The daughter of Beatrice and Albert Broesamle, Jane was born Dec. 5, 1916, in Cincinnati, Ohio.
She is survived by her children, Melissa Morgan and Robert Best Jr. Bob Best Jr. was also publisher of The Herald for two years in the 1970s after his father died. He could trace that position back two generations. His grandfather, James Best, was publisher until his death in 1922, when his grandmother, Gertrude Best, took over.
The Best family sold The Herald to The Washington Post Co. in 1978.
Interviewed in 2001 for The Herald’s 100th anniversary, Jane Best said she never considered taking the helm of the newspaper when her husband died. “It was no role I ever wanted to take,” she said.
Instead, she devoted her life to family, friendships, the arts and charitable causes so numerous they surprised even her son.

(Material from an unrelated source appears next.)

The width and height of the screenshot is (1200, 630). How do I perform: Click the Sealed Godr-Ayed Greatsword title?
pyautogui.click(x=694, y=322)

Going through her things, Bob Best found an astonishing collection of thank-you letters and acknowledgements. “She had a very strong sense of community and wanted to support it not just financially but in any number of community efforts,” Best said. “I had no idea.”
In 2000, Jane Best and her children established the Best Family Fund through the nonprofit Greater Everett Community Foundation. The fund makes annual grants, said Mark Nesse, foundation president and director of the Everett Public Library.

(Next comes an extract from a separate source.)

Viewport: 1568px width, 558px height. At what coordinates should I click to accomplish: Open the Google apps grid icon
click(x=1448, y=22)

“The fund’s purpose is to help people connect with the community resources they need to make positive changes in their lives,” Nesse said.
Jane Best gave time as much as financial support. She was involved in the Trinity Episcopal Church altar guild, Camp Fire, the Everett Woman’s Book Club, a committee to refurbish the governor’s mansion in Olympia, the Junior Club and United Way.

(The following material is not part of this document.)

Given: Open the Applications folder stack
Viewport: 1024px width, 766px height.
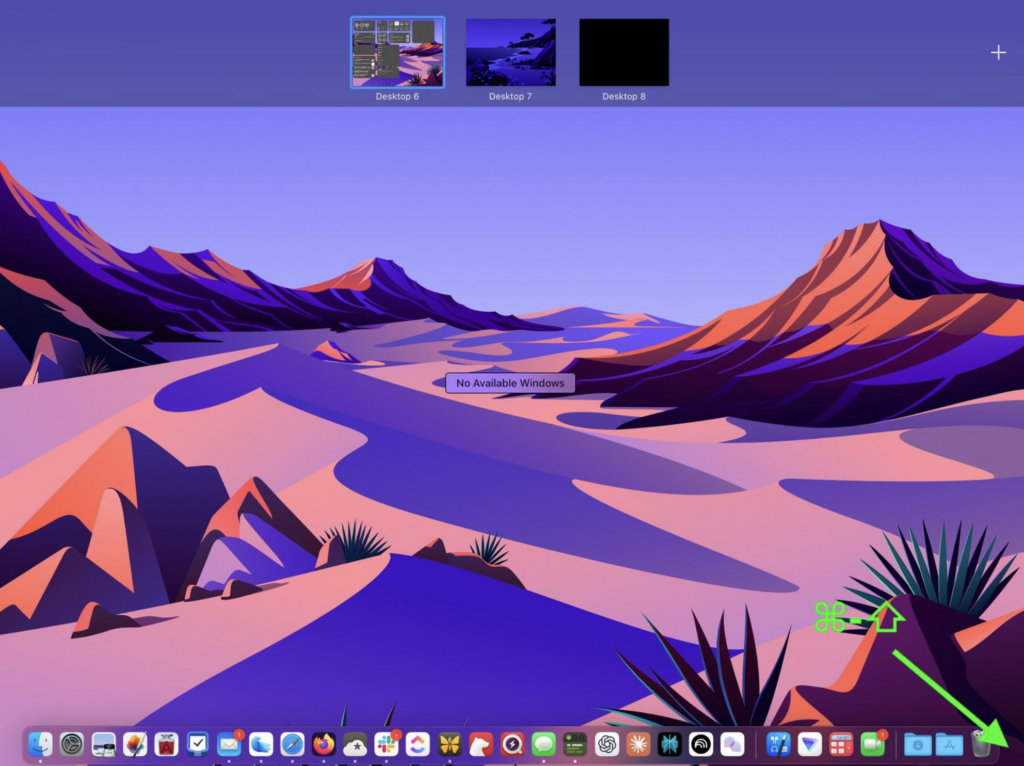Looking at the screenshot, I should 949,744.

All her life, she nurtured friendships.
“She was a true friend. I loved her dearly,” said Mary Duryee of Everett. The two had known each other since high school, when Jane came to Everett to visit an aunt. “Our paths crossed again in college, and then she married Bob Best, who had lived across the alley from me,” Duryee said.
Jane graduated from the University of Washington with a degree in history in 1938 and married Everett-born Robert Best Sr. in 1941. During World War II, she lived at the family’s summer home at Priest Point. According to her son, she served on a ration board and was a spotter for enemy planes.
In 1947, the couple moved to an elegant north Everett home, where they spent the rest of their lives.
“She was a wonderful, wonderful person,” said Rose Ellen Hunter, another lifelong friend from Everett. “She was very intelligent, had a wonderful sense of humor and was interested in the stock market. She had quite a game with that.
“She appreciated art and loved the ballet,” Hunter said.
Although Best lost her eyesight in her last years, Hunter said she continued to go to the Pacific Northwest Ballet to hear the music.
“She was so full of courage,” Duryee said. In the last months of her life, plagued by pain and physical difficulties, “she carried it all with such dignity. She never complained,” Duryee said.
“She had a gracefulness about her, an innate grace,” said Bob Best Jr., 58, who now lives in Seattle.
“She was one of those people who always stayed positive. Occasionally, she would make a comment that had some evaluation, but you weren’t going to get boatloads of criticism from her. It was a pleasure to be around her,” Best said.
Growing up, he remembers a house filled with people. “She had so many friends, and that always continued,” he said.
Despite challenges of age and illness, he said, “she didn’t complain, she didn’t let on. She had enormous grace and courage.”
Since losing both his parents, Best said he’s gained new insights through the reactions of so many people they touched with their lives.
“I see them in a different light,” he said. “I appreciate them even more.”